# Diffusion models
In this notebook, I build a diffusion model using PyTorch.

This notebook is adapted from the DeepLearning.AI course, [Diffusion Models](https://learn.deeplearning.ai/diffusion-models/).

# Setup
Import required packages.

In [None]:
# Built-in packages

# External packages
import matplotlib.pyplot as plt
from matplotlib.animation import FuncAnimation, PillowWriter
import numpy as np
from IPython.display import HTML

# PyTorch
import torch
import torch.nn as nn
import torch.nn.functional as F
from torch.utils.data import DataLoader
from torchvision import models, transforms

from tqdm.auto import tqdm

DDPM = [Denoising Diffusion Probabilistic Models](https://hojonathanho.github.io/diffusion/), a _scheduler_, or sampling algorithm that iteratively subtracts noise (predicted by the neural network) from the original Gaussian (normal) sample for a set number of time steps.

The sampling process actually happens backwards: from the final timestep to the first one; as if going back in time from a fully diffused drop of ink in water to the moment when the ink was first dropped (time 0). That way, the scheduler can predict what the original sample would look like after the noise is removed.

The neural network predicts the _noise_ in a sampled image, or the parts of the image that are not the image itself, for a given timestep (iteration). That predicted noise is then subtracted from the sample, leading to a less-noisy image (hence, _denoising_).

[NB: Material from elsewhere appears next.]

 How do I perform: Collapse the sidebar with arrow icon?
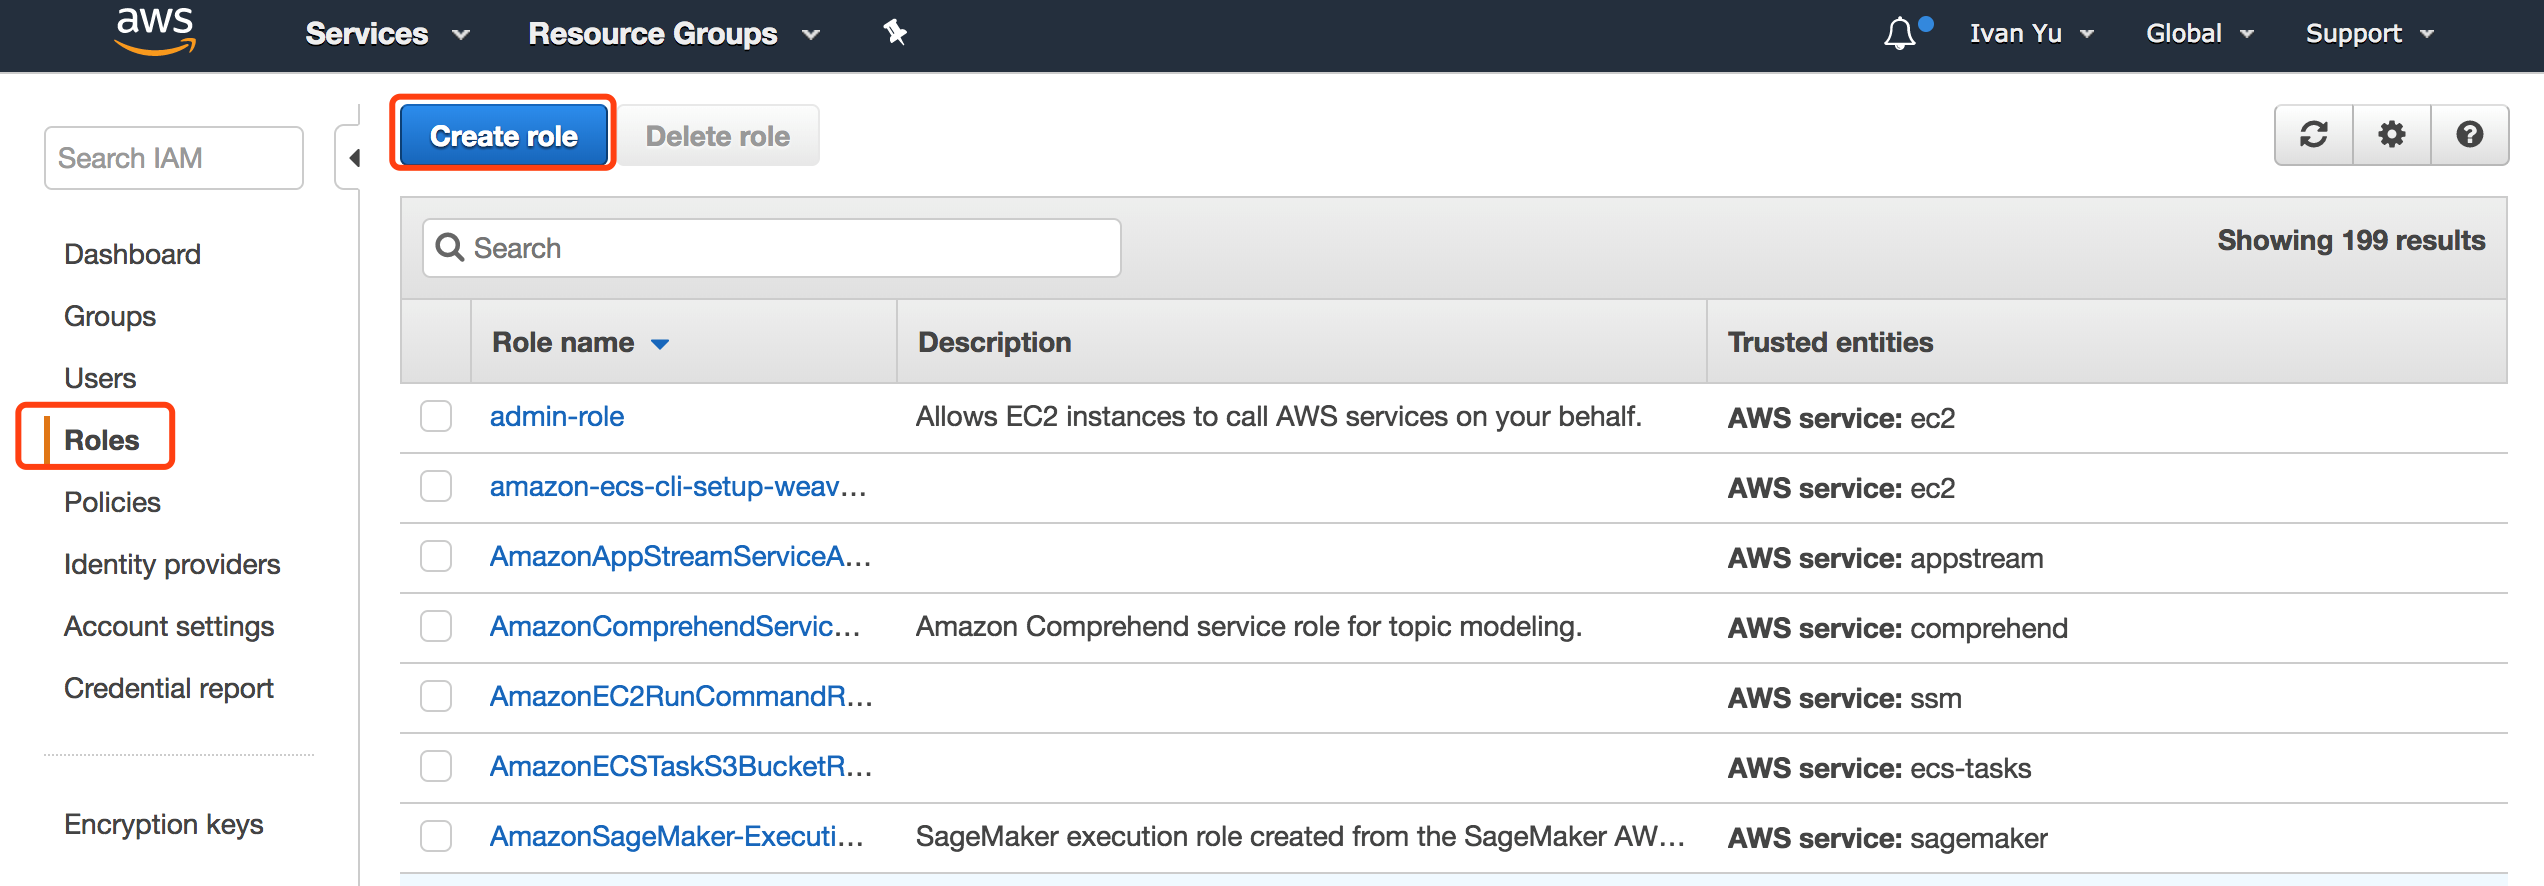click(354, 158)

Before the next iteration of passing the sample through the neural network after subtracting the predicted noise, extra noise (scaled by the timestep) must be added to the (sample - predicted noise) image to get it closer to normally-distributed noise, since that's what the network expects as input. If you don't add the extra noise (calculated by the scheduler), then the network will predict something like the average of the dataset rather than clear unique samples.

## Training
During training, noise is added to the input image. The neural network predicts the noise that was added to the image. The difference between the predicted noise and the actual added noise is computed and then, through backpropagation, the network's parameters are updated to better predict the added noise.

## Additional embeddings
The neural network receives two kinds of embeddings during upsampling: context and timestep. The timestep embedding is added to the product (multiplication) of the context embedding with the upsampled layer. That embedding stores information about the level of noise to predict in the image (the timestep) and the desired image (the context).